Delos - The teachers all had a hard time with both his names - was a nice guy, a sturdy, good looking kid. His father had built some furniture for my father. I still have some of it. Delos became an elevator installer. An elevator fell on him when he was on the job, killing him. He was very young.
While I'm not a bar-room brawler, I fight in my dreams. And I fight without much provocation. Don't cut me off in line. Don't look at me sideways. You might get punched out. By the way, I always win.
One of my victims was my wife, Barbara. She's been called Babbie since infancy. Her mother read "The Little Minister" when she was pregnant. Babbie was the heroine. I was hitting some guy in my dream but I actually slugged her.

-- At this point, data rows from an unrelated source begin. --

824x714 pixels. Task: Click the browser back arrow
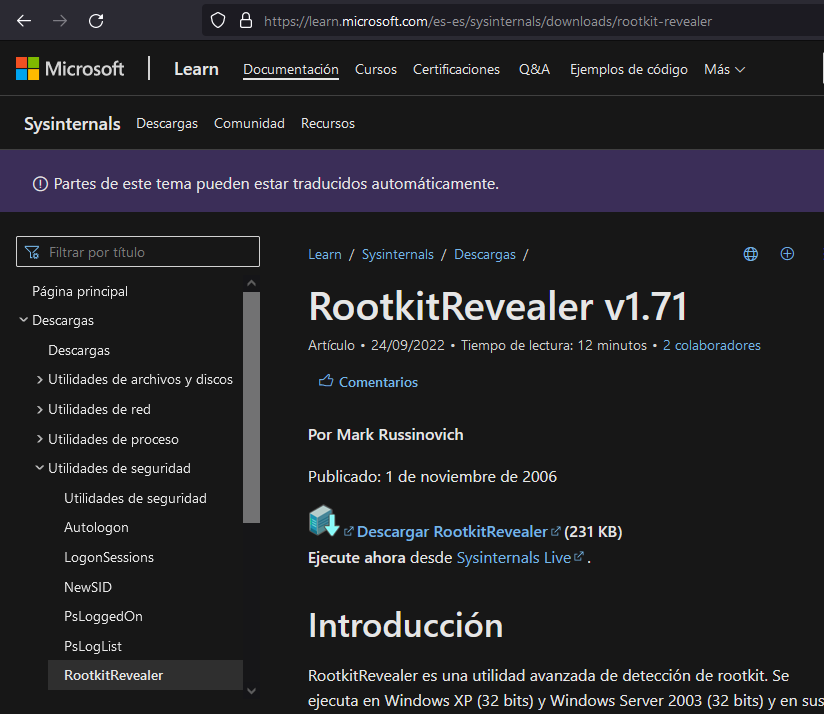tap(24, 20)
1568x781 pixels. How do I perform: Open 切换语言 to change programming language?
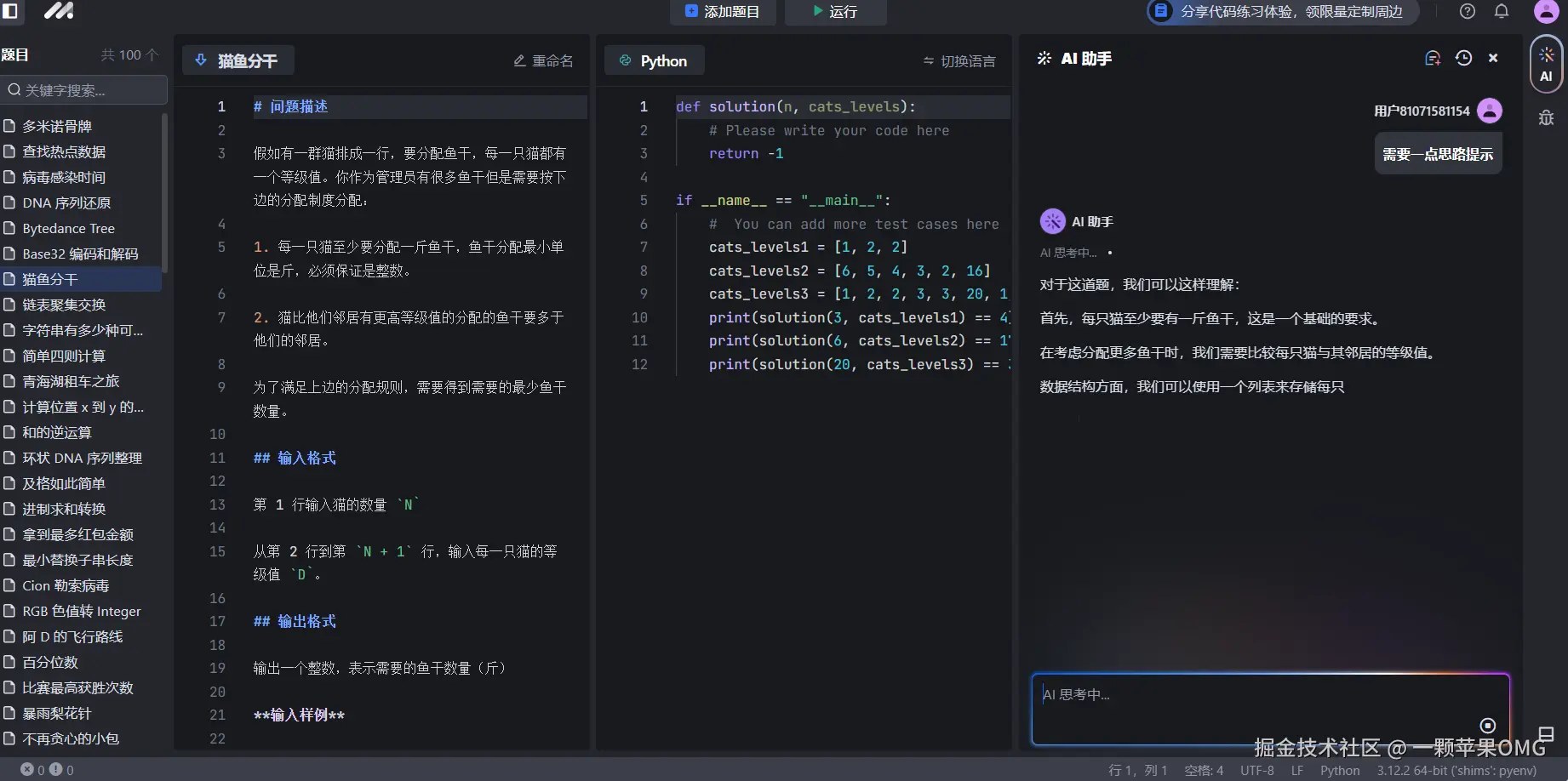coord(959,60)
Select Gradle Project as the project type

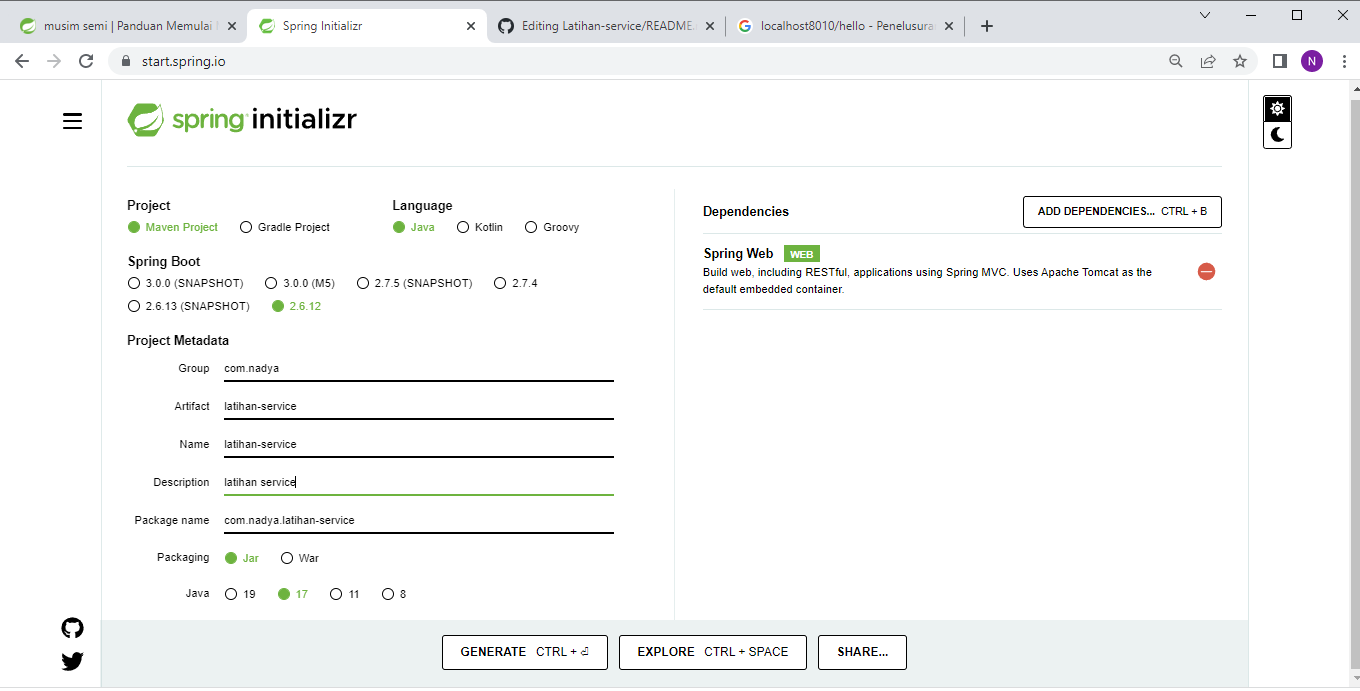click(x=246, y=227)
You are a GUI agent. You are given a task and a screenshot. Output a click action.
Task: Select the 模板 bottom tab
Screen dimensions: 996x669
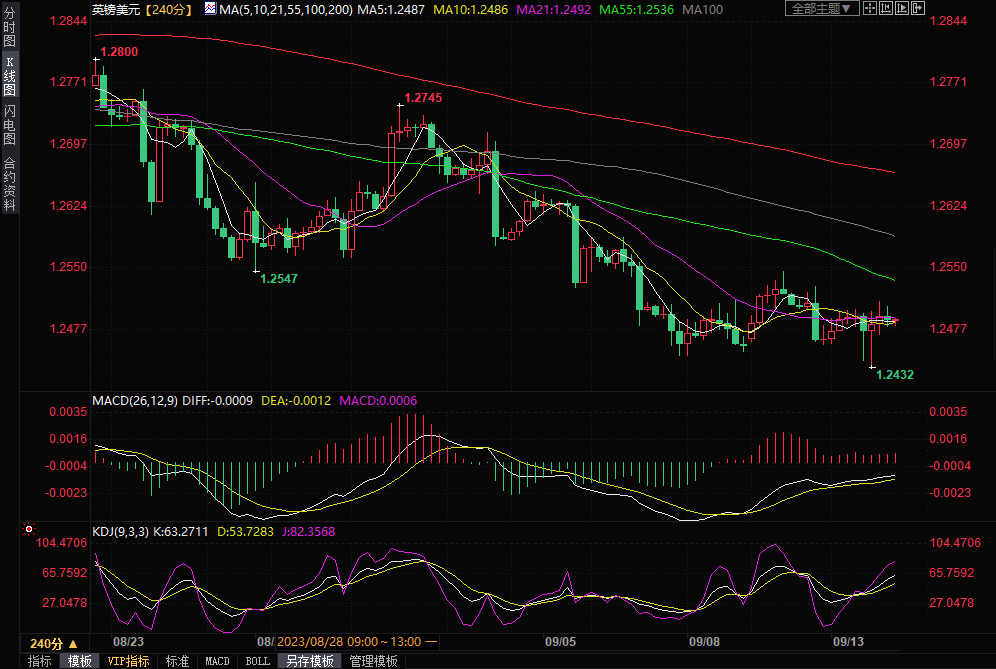point(79,661)
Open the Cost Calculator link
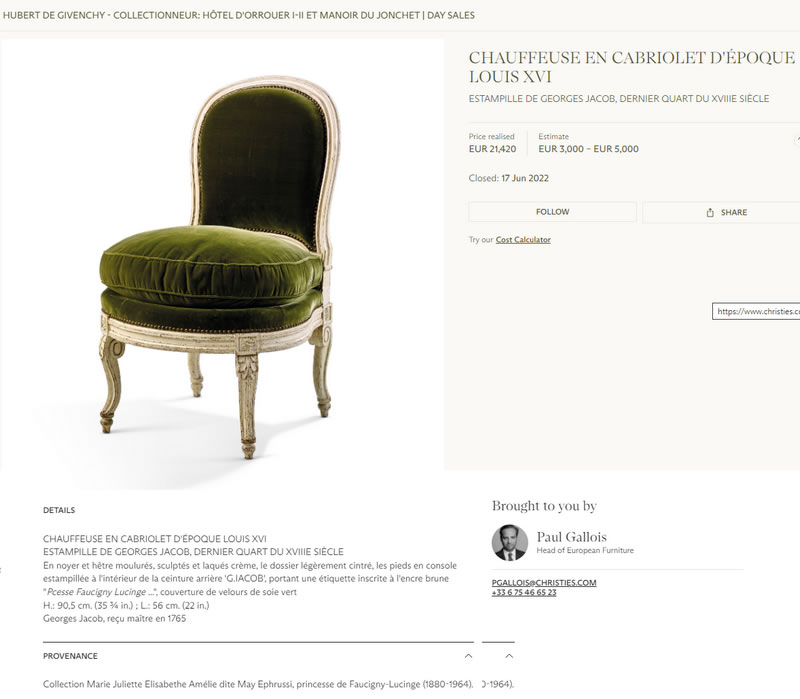The image size is (800, 699). [523, 239]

Fortunately it was a light punch. She said it didn't even wake her up.
I flatter myself that I'm dangerous to sleep with. Or I could be if I packed more of a wallop. A lot of people want to be dangerous in bed.
Getting back to the Street-fighter self-portrait, the bloody forehead isn't the result of a broken beer bottle or brass knuckles. I had just had skin cancer surgery. As I got up from the table, the surgeon said, "If you live long enough, I'll see you again."
He was obviously referring to the probability that I would have skin cancer again. And he was right. But at 70, I didn't like the way he put it. Two days later I thought of what I should have said. "What makes you think you're going to outlive me?"